Crowds cheer during a 2018 demonstration against the GOP-controlled NC General Assembly's education policies, including the state's expanding private school voucher program. School funding is one of the areas that figures to suffer if Republicans eliminate the state's corporate tax. (Photo by Sara D. Davis/Getty Images)
Wednesday’s school closings come after weeks of uncertainty in Durham. School staff are angry about pay and underfunding of public schools.
A dozen schools in Durham are closed today: Teachers are doing a “sick out”—meaning they’re calling out today—to protest pay and low education funding in North Carolina.
Educators and staff in Durham Public Schools say they’re angry for a number of reasons. They’re upset because many school employees were told last year that they were getting a raise. However, the system said in December that was an error and those staffers would not be getting a raise.
The system backed off on an initial plan to take back money that had already been paid out for those raises. Educators are also fired up over low teacher pay and public education funding from the state legislature. The state ranks 46th in the nation in teacher pay. Its spending on each student isn’t much better, ranking 43rd in the nation.

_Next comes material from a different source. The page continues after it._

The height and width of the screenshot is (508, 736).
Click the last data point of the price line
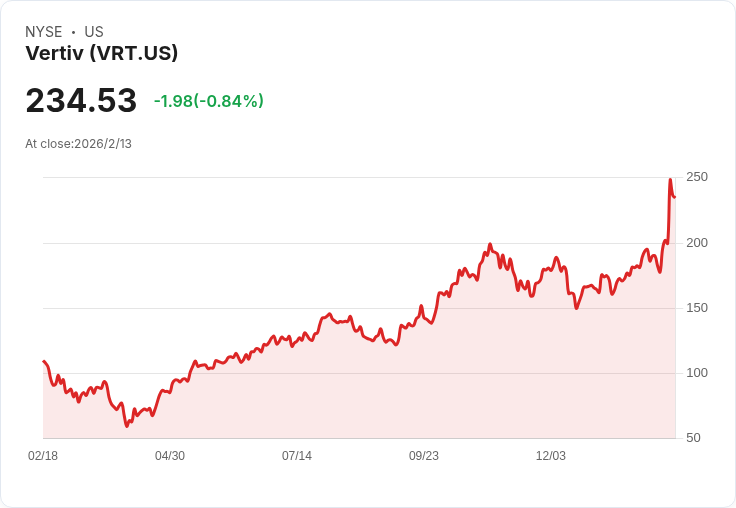(x=675, y=197)
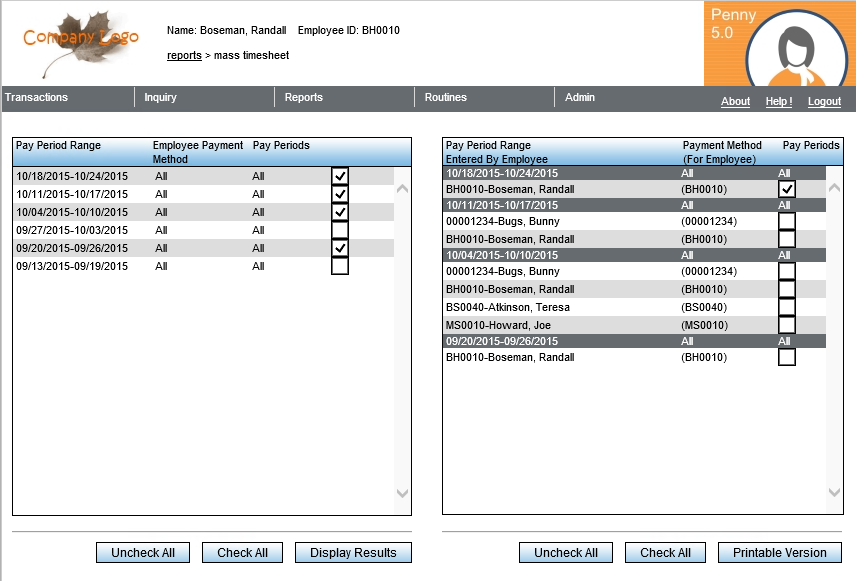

Also, a nonpartisan report last year ranked NC last in the nation for “funding effort,” which takes into account a state’s ability to spend on education when assessing what it actually spends.
“This crisis began years ago with the state’s chronic underfunding of our public schools,” Symone Kiddoo, president of the Durham Association of Educators, said in a statement late Tuesday. “Yes, school employees want higher salaries and better working conditions as we all do in this economy, but recent actions by employees to protest pay cuts is in part a result of a chronically underfunded school district.”